§ **TASK OBJECTIVE**: Below is a listing. Quote from it, exactly, the lines from the one containing "The width and height of the screenshot is (1568, 444)." down to the one containing "Toggle off Synchronize deletions", both ends included, and nothing else.

§ **EXERCISE INPUTS**:

##############################

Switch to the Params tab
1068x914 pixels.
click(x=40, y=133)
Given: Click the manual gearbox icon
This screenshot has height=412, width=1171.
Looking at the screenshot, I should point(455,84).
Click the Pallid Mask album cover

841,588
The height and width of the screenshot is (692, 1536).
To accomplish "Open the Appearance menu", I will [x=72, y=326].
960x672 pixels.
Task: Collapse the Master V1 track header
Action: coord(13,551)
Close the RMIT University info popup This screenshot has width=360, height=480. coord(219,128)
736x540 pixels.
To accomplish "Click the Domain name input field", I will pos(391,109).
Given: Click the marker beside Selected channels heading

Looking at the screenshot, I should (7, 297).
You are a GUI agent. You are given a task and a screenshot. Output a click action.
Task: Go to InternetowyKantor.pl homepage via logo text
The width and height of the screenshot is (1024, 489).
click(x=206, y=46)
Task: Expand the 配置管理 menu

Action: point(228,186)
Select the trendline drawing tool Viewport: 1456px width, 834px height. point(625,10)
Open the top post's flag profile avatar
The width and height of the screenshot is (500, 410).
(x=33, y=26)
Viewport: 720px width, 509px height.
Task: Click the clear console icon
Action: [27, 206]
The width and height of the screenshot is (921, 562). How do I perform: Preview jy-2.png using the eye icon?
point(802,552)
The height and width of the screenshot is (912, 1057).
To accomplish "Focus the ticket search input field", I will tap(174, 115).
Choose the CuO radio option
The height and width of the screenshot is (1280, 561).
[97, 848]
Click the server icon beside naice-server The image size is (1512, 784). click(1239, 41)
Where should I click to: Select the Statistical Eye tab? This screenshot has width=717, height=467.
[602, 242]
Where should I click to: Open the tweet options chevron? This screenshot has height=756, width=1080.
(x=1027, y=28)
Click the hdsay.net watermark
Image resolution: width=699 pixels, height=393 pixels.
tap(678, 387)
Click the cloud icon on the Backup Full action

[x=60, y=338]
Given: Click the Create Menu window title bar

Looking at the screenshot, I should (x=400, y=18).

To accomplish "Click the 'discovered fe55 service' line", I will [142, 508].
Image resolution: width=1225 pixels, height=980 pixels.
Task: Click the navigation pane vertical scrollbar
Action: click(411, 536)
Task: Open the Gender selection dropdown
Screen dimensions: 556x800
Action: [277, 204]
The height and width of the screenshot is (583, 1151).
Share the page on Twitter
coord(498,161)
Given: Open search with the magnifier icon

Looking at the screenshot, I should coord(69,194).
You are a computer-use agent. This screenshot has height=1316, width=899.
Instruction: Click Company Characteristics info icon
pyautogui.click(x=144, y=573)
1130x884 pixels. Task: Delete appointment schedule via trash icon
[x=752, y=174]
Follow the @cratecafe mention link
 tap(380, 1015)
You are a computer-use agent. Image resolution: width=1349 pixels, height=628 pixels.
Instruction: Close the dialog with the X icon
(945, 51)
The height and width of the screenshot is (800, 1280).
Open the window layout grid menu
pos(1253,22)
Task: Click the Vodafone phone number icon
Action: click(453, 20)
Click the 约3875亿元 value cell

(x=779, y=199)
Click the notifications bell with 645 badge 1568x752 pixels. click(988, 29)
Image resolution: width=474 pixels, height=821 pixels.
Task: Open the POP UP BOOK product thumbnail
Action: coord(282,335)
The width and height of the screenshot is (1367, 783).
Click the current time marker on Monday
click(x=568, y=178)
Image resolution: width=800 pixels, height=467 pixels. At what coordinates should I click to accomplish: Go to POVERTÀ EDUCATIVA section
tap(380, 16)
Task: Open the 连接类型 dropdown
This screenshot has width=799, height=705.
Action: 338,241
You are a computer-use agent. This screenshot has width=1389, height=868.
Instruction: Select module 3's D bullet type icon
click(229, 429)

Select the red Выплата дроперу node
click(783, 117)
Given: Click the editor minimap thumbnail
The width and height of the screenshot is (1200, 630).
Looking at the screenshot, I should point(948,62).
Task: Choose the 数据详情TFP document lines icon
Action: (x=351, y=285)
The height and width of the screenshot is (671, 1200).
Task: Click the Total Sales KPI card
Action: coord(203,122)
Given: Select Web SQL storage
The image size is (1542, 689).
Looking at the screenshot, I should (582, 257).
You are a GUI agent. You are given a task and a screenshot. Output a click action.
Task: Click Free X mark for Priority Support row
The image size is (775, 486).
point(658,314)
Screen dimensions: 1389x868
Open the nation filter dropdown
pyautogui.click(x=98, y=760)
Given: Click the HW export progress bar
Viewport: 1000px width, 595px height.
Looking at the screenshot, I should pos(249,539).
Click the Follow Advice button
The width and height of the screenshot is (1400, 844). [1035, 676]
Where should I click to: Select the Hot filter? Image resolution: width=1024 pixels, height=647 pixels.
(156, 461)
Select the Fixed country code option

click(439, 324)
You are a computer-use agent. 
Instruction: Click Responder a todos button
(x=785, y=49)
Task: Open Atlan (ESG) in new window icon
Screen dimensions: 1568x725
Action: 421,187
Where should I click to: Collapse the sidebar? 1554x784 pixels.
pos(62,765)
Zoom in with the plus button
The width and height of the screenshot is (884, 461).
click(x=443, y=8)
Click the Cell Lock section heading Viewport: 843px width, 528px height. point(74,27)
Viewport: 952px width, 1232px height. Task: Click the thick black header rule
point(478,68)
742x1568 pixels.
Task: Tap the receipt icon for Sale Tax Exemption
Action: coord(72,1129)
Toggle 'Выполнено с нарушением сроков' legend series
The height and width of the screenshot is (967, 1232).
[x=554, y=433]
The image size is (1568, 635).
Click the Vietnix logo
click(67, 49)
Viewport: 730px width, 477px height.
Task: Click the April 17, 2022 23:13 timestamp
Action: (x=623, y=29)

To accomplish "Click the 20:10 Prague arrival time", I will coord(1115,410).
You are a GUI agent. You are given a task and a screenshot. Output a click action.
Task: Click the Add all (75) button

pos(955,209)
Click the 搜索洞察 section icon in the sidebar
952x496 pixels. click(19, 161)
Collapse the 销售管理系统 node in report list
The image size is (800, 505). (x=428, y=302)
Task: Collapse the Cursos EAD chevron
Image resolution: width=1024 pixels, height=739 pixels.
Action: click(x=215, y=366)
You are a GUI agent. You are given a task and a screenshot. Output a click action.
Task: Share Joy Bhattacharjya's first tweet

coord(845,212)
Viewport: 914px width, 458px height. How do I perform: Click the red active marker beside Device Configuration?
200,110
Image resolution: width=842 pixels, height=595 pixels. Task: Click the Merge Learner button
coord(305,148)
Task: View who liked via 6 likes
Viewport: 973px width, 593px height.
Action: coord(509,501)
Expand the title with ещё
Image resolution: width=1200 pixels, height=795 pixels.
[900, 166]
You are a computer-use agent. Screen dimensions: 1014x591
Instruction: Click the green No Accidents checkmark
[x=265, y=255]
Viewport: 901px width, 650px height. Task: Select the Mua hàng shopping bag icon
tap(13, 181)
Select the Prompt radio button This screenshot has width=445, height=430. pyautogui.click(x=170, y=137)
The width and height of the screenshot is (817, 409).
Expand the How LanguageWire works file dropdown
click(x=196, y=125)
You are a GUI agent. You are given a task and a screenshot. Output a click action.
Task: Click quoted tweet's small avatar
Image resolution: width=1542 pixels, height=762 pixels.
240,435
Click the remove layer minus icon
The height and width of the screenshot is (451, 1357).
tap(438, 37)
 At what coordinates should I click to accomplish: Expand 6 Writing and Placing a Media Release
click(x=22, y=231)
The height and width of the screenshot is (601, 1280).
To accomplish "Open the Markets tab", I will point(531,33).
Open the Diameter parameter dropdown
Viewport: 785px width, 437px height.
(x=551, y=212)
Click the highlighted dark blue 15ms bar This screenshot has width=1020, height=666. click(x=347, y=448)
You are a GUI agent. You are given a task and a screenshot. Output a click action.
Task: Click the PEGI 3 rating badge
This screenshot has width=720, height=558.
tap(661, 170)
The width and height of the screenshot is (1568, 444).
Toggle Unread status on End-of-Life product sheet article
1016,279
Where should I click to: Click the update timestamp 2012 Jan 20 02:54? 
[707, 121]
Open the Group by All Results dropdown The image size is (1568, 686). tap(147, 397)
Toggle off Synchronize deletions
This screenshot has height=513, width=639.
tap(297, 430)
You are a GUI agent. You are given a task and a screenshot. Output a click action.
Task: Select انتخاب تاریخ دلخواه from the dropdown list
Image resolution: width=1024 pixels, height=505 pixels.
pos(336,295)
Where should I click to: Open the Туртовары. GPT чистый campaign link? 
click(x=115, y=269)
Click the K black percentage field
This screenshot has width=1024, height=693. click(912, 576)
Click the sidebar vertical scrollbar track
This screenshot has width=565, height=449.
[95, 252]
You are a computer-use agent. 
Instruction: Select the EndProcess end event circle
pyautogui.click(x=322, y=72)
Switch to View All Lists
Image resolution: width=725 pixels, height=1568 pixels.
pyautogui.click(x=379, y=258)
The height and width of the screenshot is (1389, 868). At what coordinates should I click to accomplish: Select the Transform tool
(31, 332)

##############################

§ **FINISHED EXERCISE**:
The width and height of the screenshot is (1568, 444).
Toggle Unread status on End-of-Life product sheet article
1016,279
Where should I click to: Click the update timestamp 2012 Jan 20 02:54? 
[707, 121]
Open the Group by All Results dropdown The image size is (1568, 686). tap(147, 397)
Toggle off Synchronize deletions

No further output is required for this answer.